Josiah Q. Roe | By Josiah Roe | 11:37 AM
Comments
Hah, it's funny you said that. I've totally become a junkie too since you posted it yesterday. I was going to show it to my environmental economics students today, but I think they already think I'm weird enough as it is.
Posted by: scott cunningham at July 28, 2004 11:49 AM
Incidentally, you can download "Such Great Things" by The Postal Service from their website for free.
http://www.subpop.com/bands/postalservice/downloads.php
Posted by: scott cunningham at July 28, 2004 12:11 PM
The "redeeming love of a woman" is a major theme of Wagner's operas, so it's at least that old in quasi-pop culture.
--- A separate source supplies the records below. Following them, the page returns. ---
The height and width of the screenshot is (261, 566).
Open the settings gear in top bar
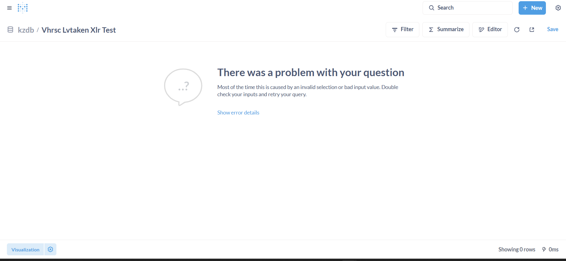558,8
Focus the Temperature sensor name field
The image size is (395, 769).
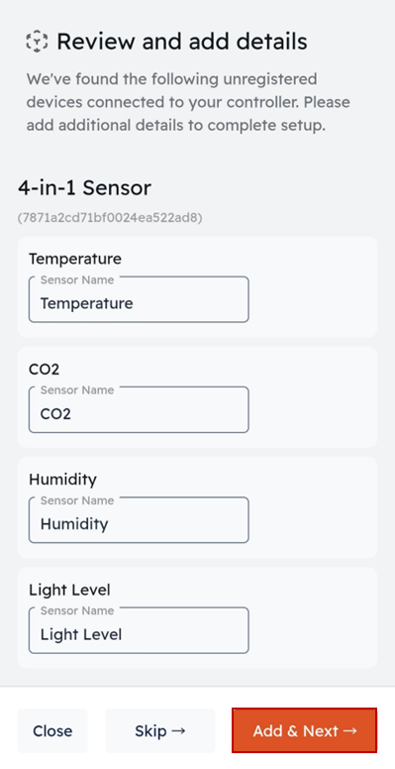tap(139, 299)
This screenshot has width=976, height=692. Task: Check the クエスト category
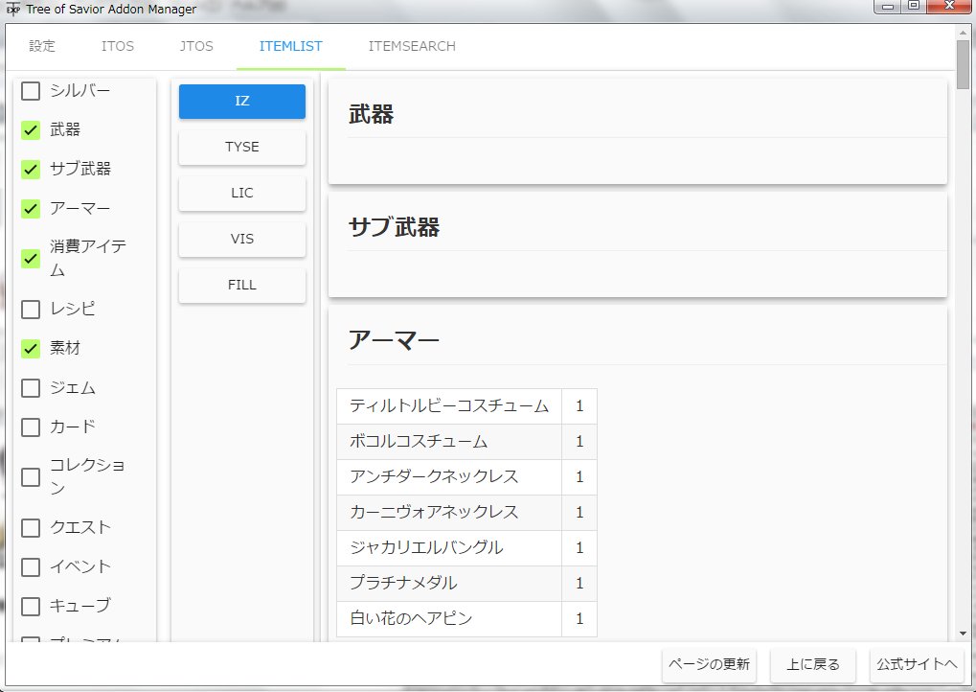(x=30, y=526)
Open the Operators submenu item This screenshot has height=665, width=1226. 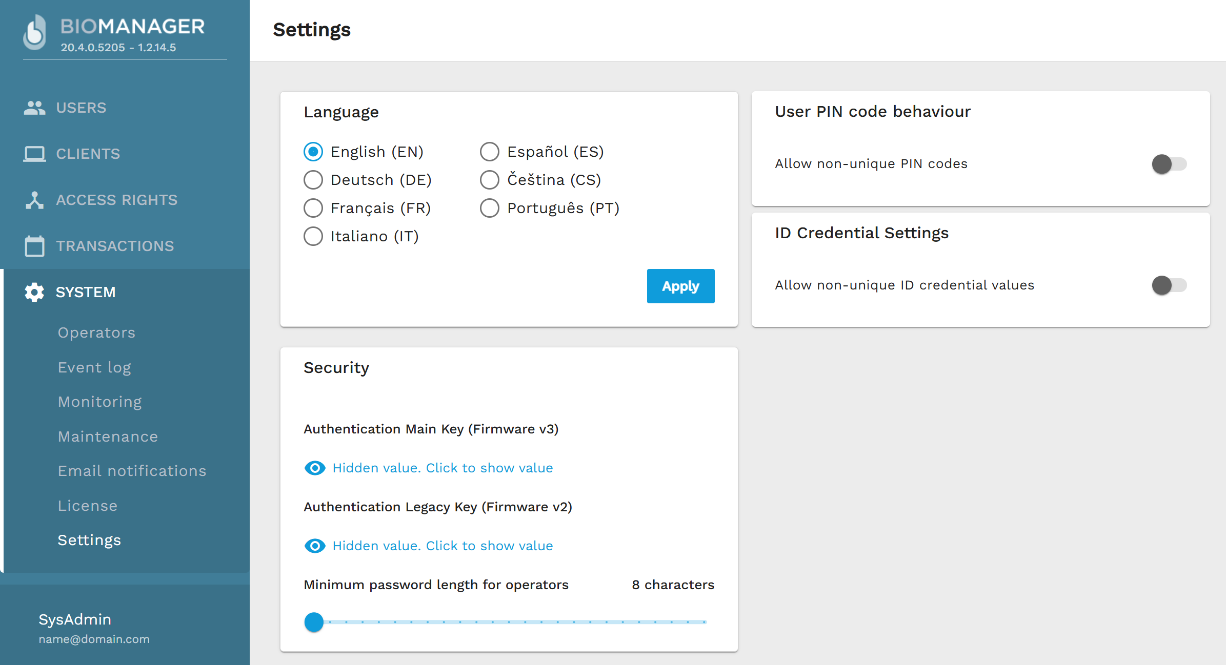pyautogui.click(x=96, y=333)
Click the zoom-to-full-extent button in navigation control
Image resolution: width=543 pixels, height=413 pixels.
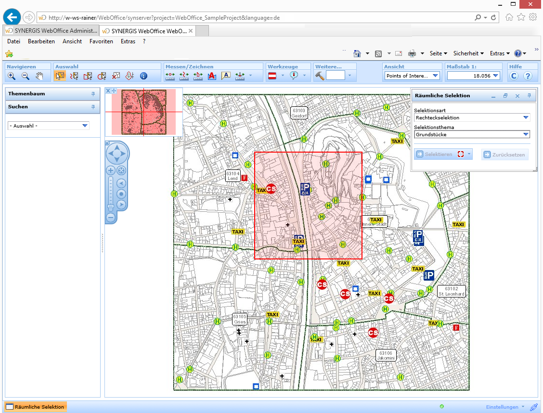click(x=121, y=170)
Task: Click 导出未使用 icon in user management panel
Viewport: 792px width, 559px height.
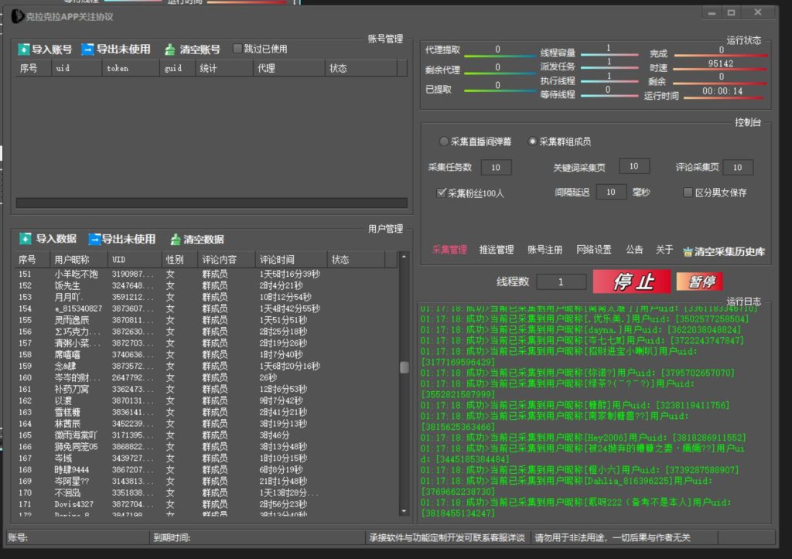Action: (x=94, y=240)
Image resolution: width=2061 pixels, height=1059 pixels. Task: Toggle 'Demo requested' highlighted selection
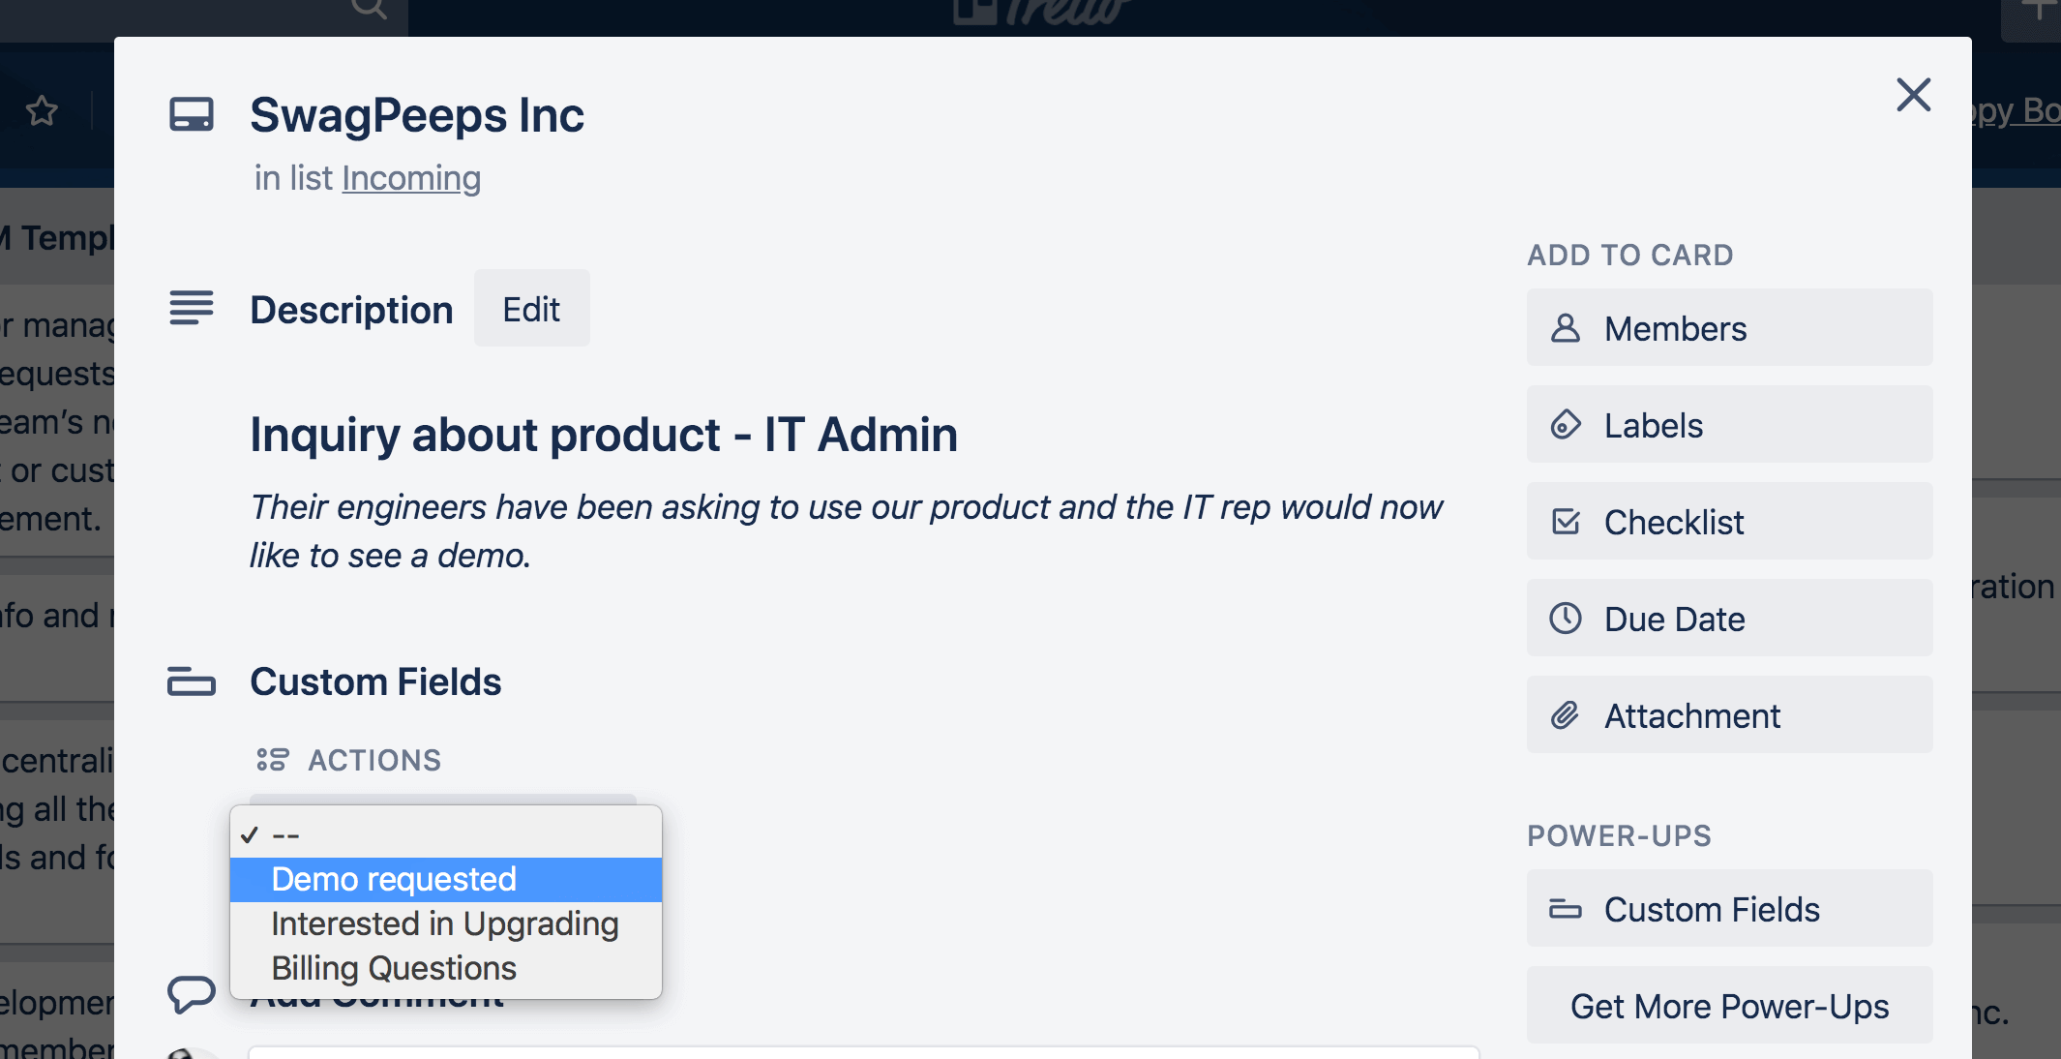pyautogui.click(x=393, y=878)
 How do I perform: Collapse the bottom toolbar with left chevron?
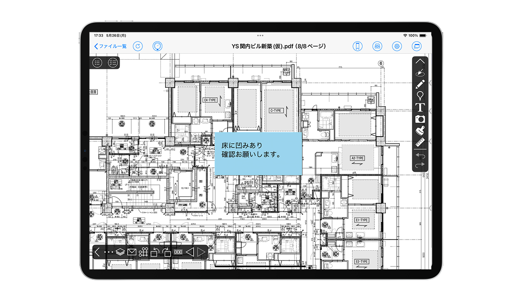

I've noticed it a lot in recent film as well.
Posted by: Jonathan at July 28, 2004 01:37 PM
Scott, its "Such Great Heights" by The Postal Service, and Ben Gibbard of Death Cab for Cutie (one of my fav bands) is also The Postal Service (along with Dntel's Jimmy Tamborello).
If you like The Postal Service, you need to pick up Death Cab for Cuties "Transatlanticism", which is pretty much Ben Gibbard songwriting his divorce. Its brutal.
Posted by: JosiahQ at July 28, 2004 02:02 PM
The salvific woman is pretty ubiquitous in comtemporary film, but I wouldn't blame "Say Anything," in which Lloyd plays the more redemptive force. I do think that the cliche reasserted itself in the 80's, when the close examinations of male-female relationships (via Bertaloucci, Altman, Coppola, etc.) were generally replaced by simpler, more box-office friendly tales. I suspect that Tom Cruise films (Top Gun, Days of Thunder) played a role...
Posted by: mesh at July 28, 2004 02:24 PM
I think a lot of that is Jerry Bruckheimer and Don Simpson's doing.
Posted by: gosey at July 29, 2004 10:28 AM
I've been waiting for this film to come out for months and I think I've watched the trailer over a hundred times. It was the same with Amelie, which, when it finally came to Chattanooga I went to a matinee every day that it was here.
But there's just something about that Garden State trailer. I was so relieved when I saw that it's coming to my little downtown theater in Colorado.